- [Extracted entries]:
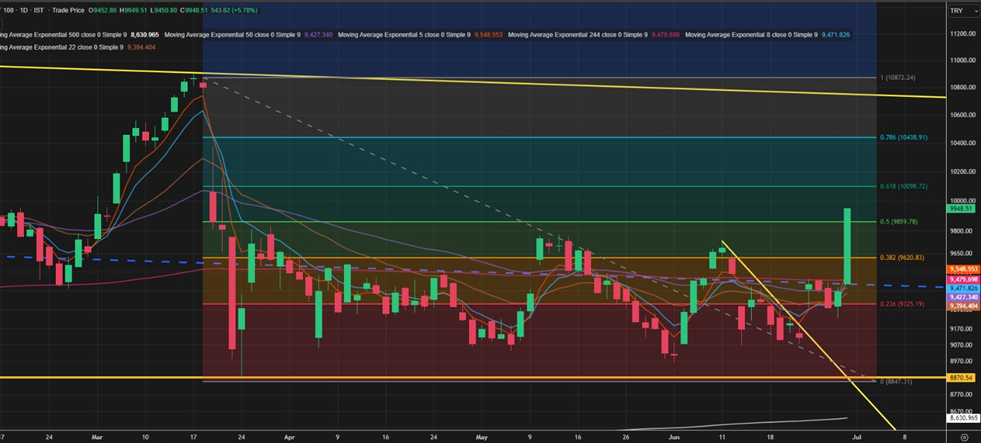
Task: Click the May label on the time axis
Action: coord(481,437)
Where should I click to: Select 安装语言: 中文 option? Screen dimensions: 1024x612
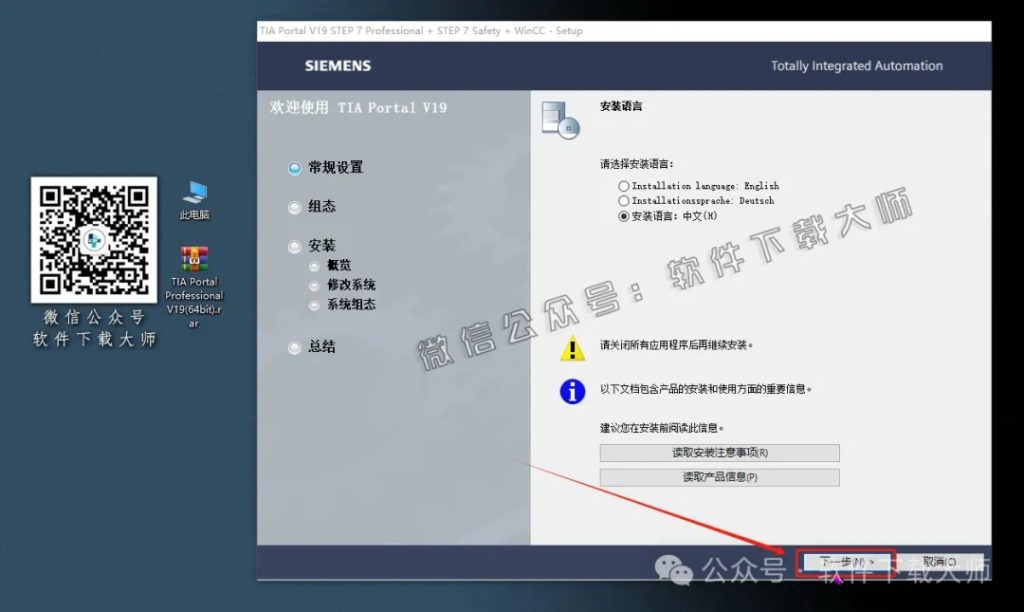624,215
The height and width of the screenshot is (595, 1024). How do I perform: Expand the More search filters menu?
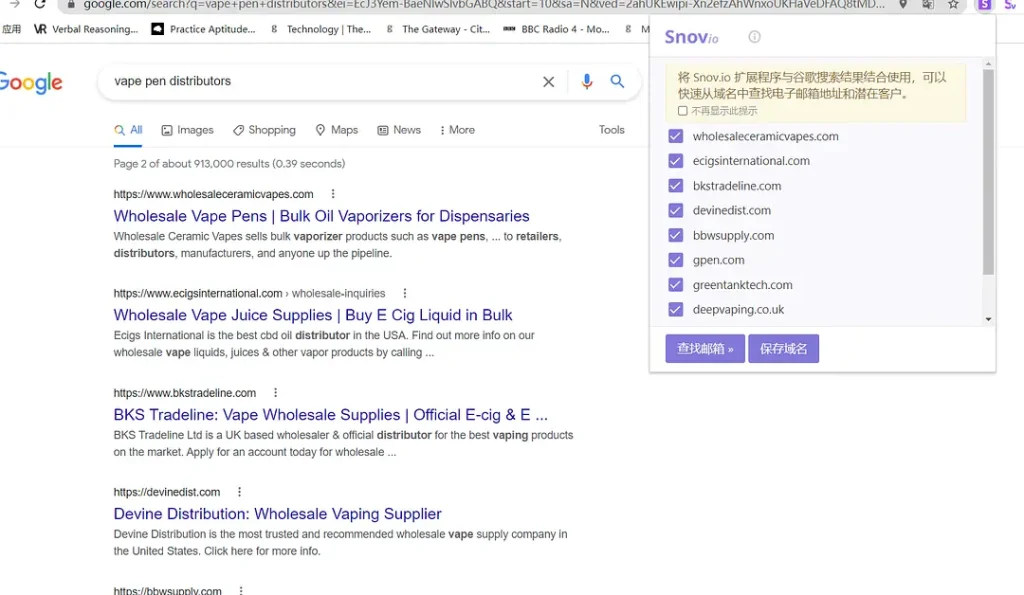click(x=456, y=130)
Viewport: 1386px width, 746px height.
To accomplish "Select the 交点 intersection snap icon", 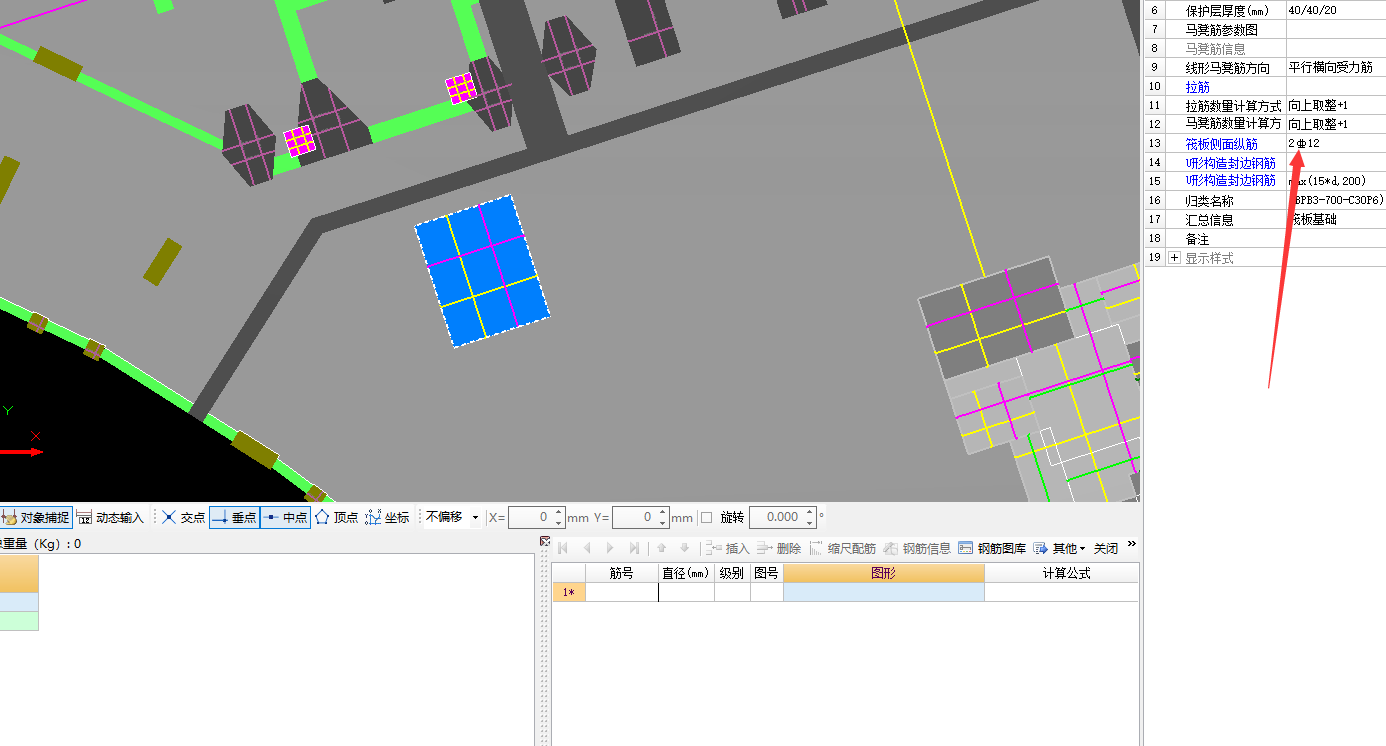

- [To do]:
Output only the lines running from the line with "Where should I" through the last line of the entries above, inclusive, with pictures excluded.

- [Task output]:
Where should I click to: Select 安装语言: 中文 option? Screen dimensions: 1024x612
624,215
The height and width of the screenshot is (595, 1024). How do I perform: Expand the More search filters menu?
click(x=456, y=130)
Viewport: 1386px width, 746px height.
To accomplish "Select the 交点 intersection snap icon", 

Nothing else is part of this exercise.